In an effort to ensure that culture and education don't stop even while we're stuck on lockdown, many institutions are coming up with innovative ways to spread their knowledge. This includes the Frank Lloyd Wright Foundation. Not only are they organizing virtual tours of some of the architect's well-known buildings, but now they're helping all ages stay engaged with the Frank Lloyd Wright Virtual Classroom.
Every Wednesday for six weeks, a new STEAM-focused lesson will be released online. Aimed at students K-12 and developed in collaboration with Paradise Valley School District, these free virtual lessons feature hands-on activities designed to inspire creativity and push critical thinking. The lessons build on each other and finish with an at-home final project.
“For the last eight years, we have focused on how to bring Frank Lloyd Wright design and architecture to students in their classrooms. Since living rooms and kitchens have now become the new classroom, we are confident that your child will enjoy exploring outside in the real world around them.

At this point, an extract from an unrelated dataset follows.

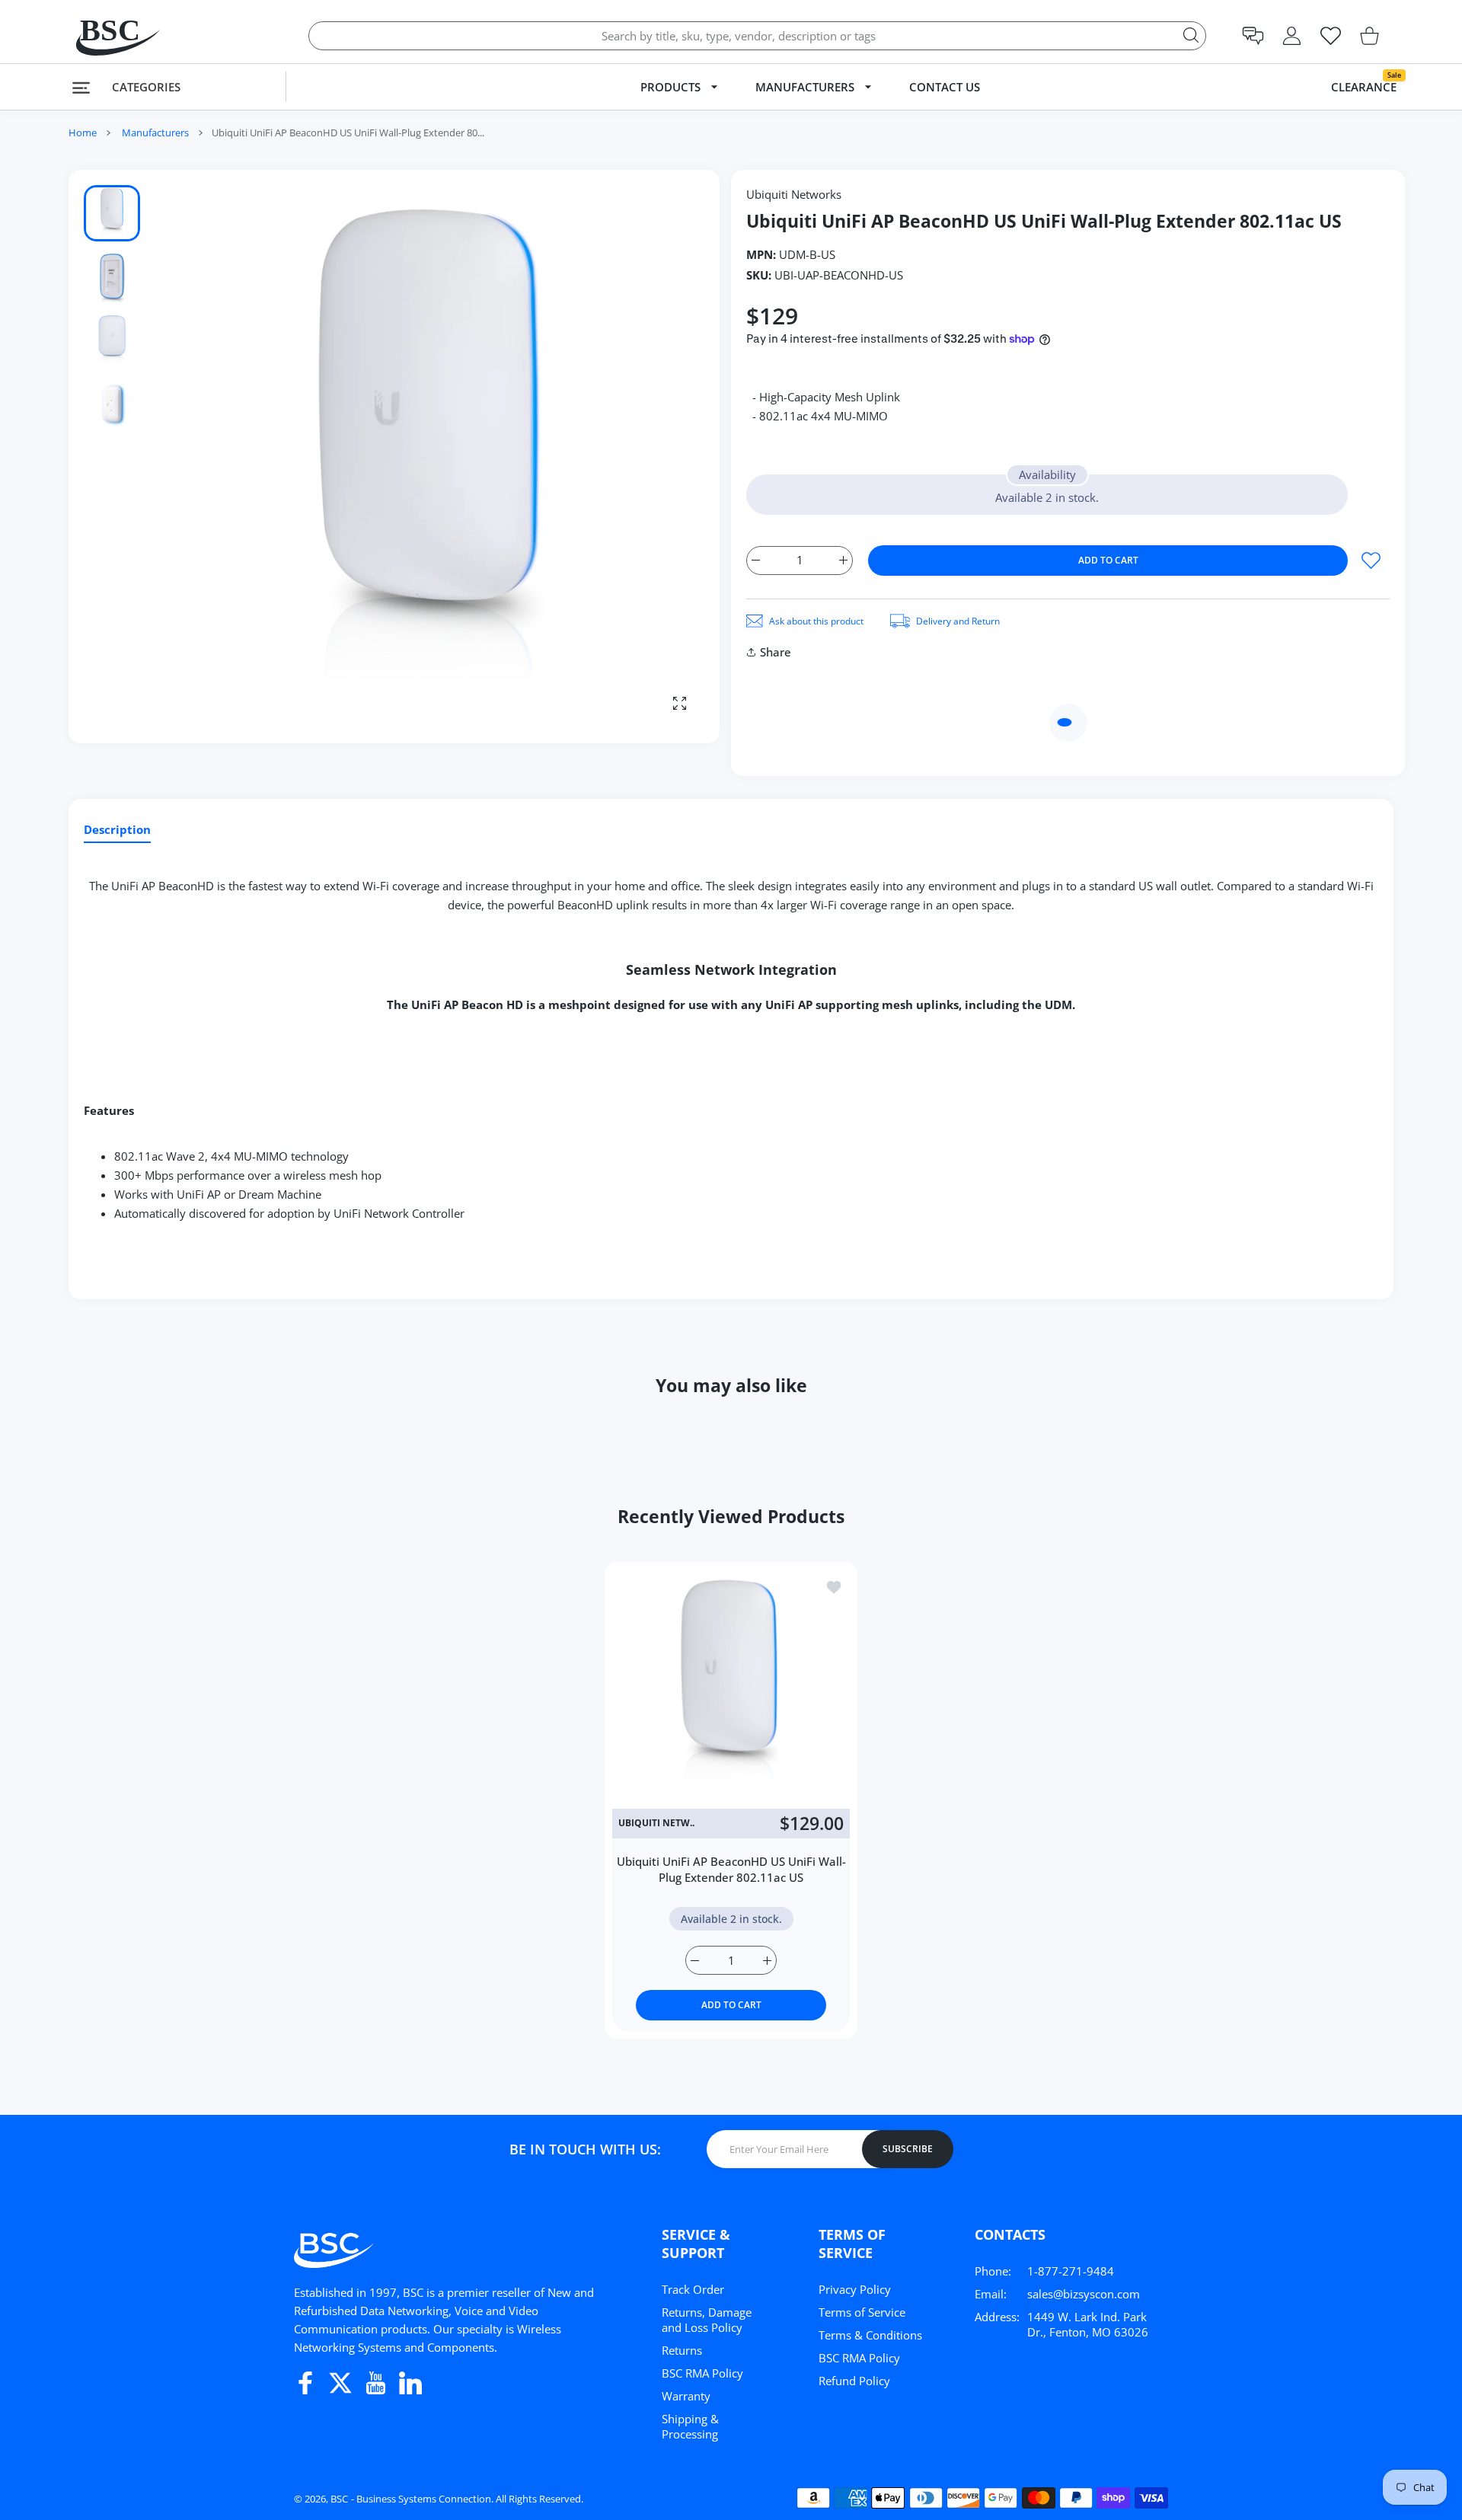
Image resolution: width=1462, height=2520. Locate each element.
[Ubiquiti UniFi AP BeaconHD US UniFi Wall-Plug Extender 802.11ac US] (731, 1688)
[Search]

The Wright-Design program is a one-click solution to keeping students active in learning, designing, and building during this pause to the traditional classroom setting,” says Michael Linn, curriculum producer and support teacher at PVUSD.
The lessons were designed to be turn-key, so that students can complete them while parents get some work done or take a well-deserved break. But alternatively, families can get in on the fun and work together to complete them. While the first two lessons have already passed, new students will be able to go back and complete them at their own pace.
The first lesson asks students to think about their similarities with the acclaimed architect and to begin exploring the natural world at home to see what shapes they find. That then moves into lesson two, which talks about Wright's relationship with shapes and patterns. As the lessons move forward to talk about geometry and color, they culminate in a final project that will bring together all of the skills that the students have learned.